BEGIN Data

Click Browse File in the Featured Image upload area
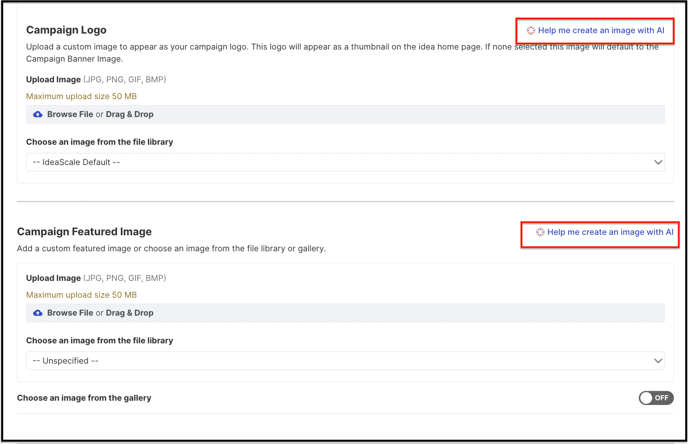The image size is (688, 444). (70, 313)
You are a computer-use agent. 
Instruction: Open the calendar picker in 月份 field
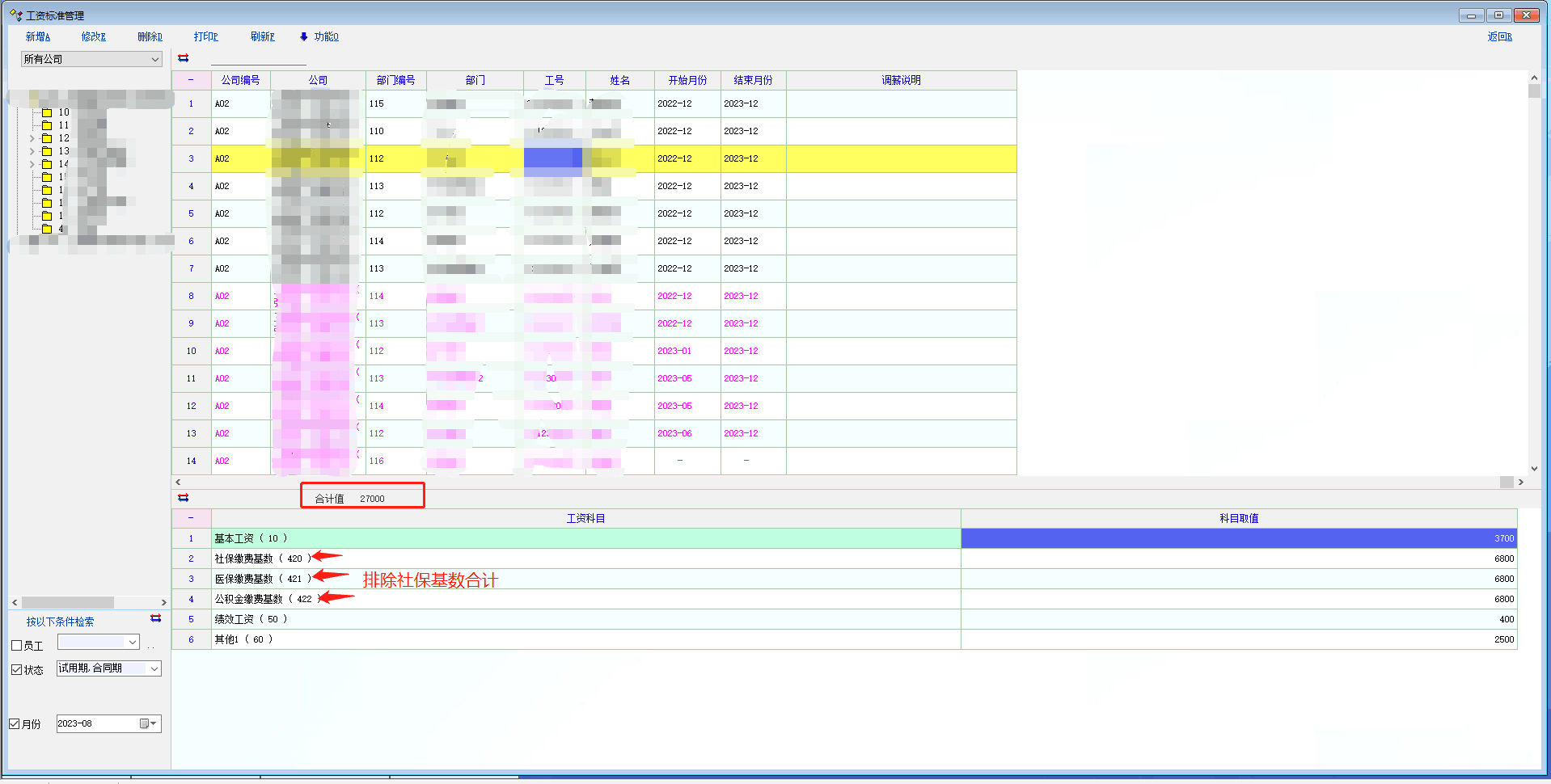click(146, 723)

END Data

## Work task:
Produce the entries above once more, exactly as given, with each picture left out.

## Expected output:
Click Browse File in the Featured Image upload area
The image size is (688, 444). (70, 313)
You are a computer-use agent. 
Instruction: Open the calendar picker in 月份 field
click(146, 723)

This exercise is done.